WHAT THE TASK ASKS => From the line below that contains "Expand the Back button dropdown arrow" to the line that contains "Instruction: Visit the", repeat every line exactly, both ends included, and nothing else.

---------- DATA TO USE ----------

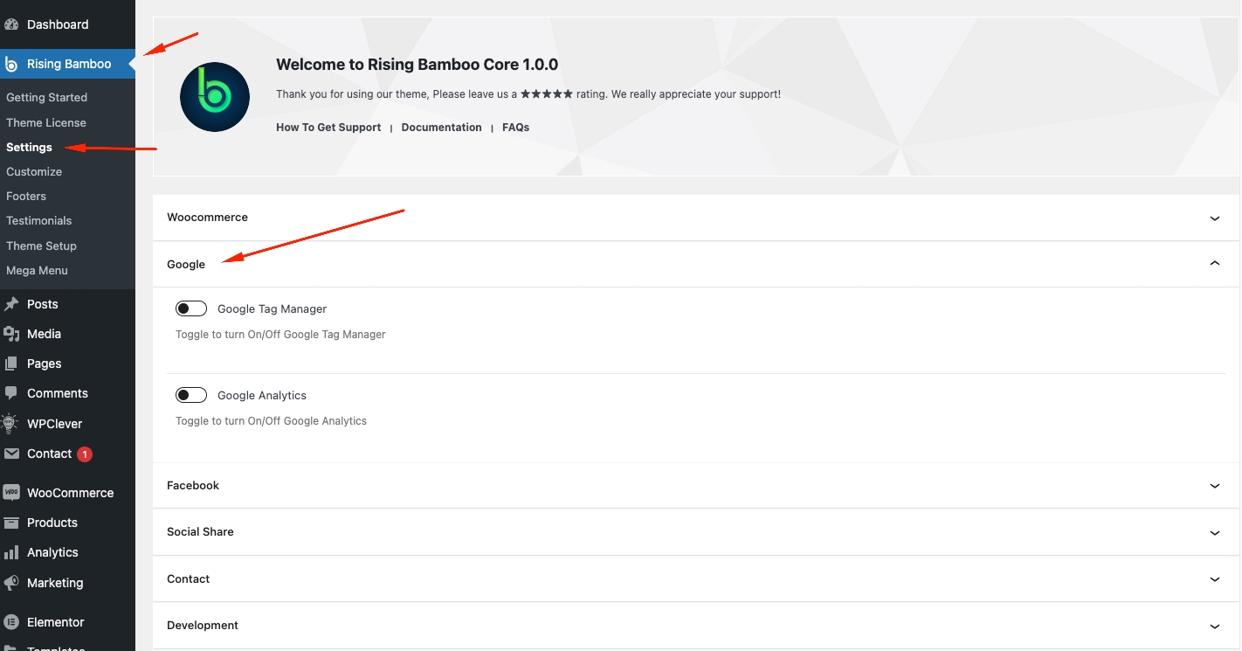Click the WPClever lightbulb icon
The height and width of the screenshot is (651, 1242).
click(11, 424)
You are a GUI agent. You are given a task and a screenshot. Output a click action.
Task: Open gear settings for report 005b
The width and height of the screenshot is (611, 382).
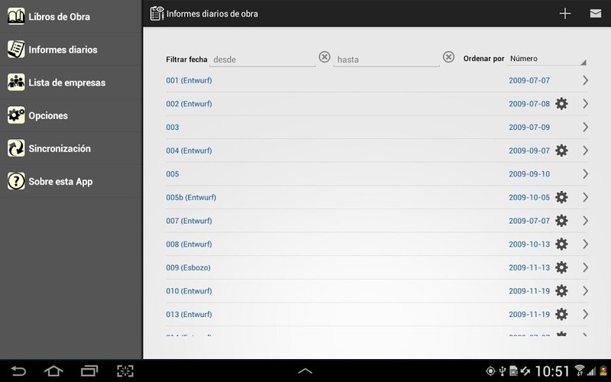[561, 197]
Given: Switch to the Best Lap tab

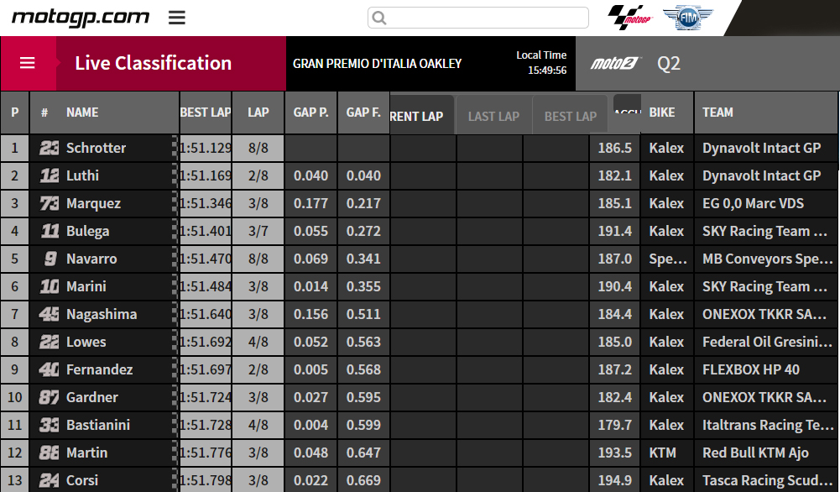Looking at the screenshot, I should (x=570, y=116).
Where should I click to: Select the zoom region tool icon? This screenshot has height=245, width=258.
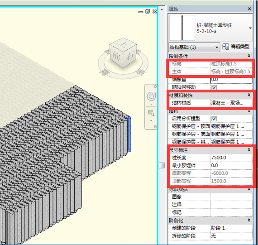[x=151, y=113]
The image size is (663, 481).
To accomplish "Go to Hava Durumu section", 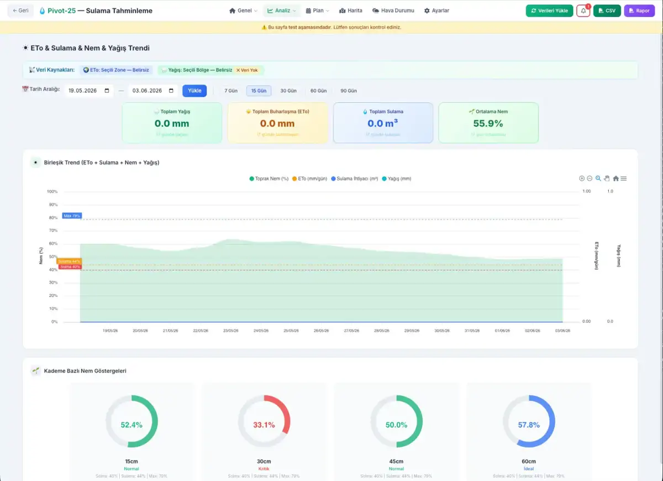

----------
---------- DATA TO USE ----------

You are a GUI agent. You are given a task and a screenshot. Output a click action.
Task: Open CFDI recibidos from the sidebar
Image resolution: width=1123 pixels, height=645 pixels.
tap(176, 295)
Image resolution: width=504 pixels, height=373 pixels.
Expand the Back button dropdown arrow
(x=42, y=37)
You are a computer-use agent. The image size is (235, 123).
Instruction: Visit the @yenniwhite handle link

----------
---------- DATA TO USE ----------

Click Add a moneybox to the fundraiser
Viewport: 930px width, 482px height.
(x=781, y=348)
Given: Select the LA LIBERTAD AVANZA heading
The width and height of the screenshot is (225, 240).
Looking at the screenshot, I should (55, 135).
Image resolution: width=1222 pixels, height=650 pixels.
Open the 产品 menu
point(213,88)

----------

OUTPUT OF THE EXERCISE =>
Expand the Back button dropdown arrow
(x=42, y=37)
You are a computer-use agent. The image size is (235, 123).
Instruction: Visit the @yenniwhite handle link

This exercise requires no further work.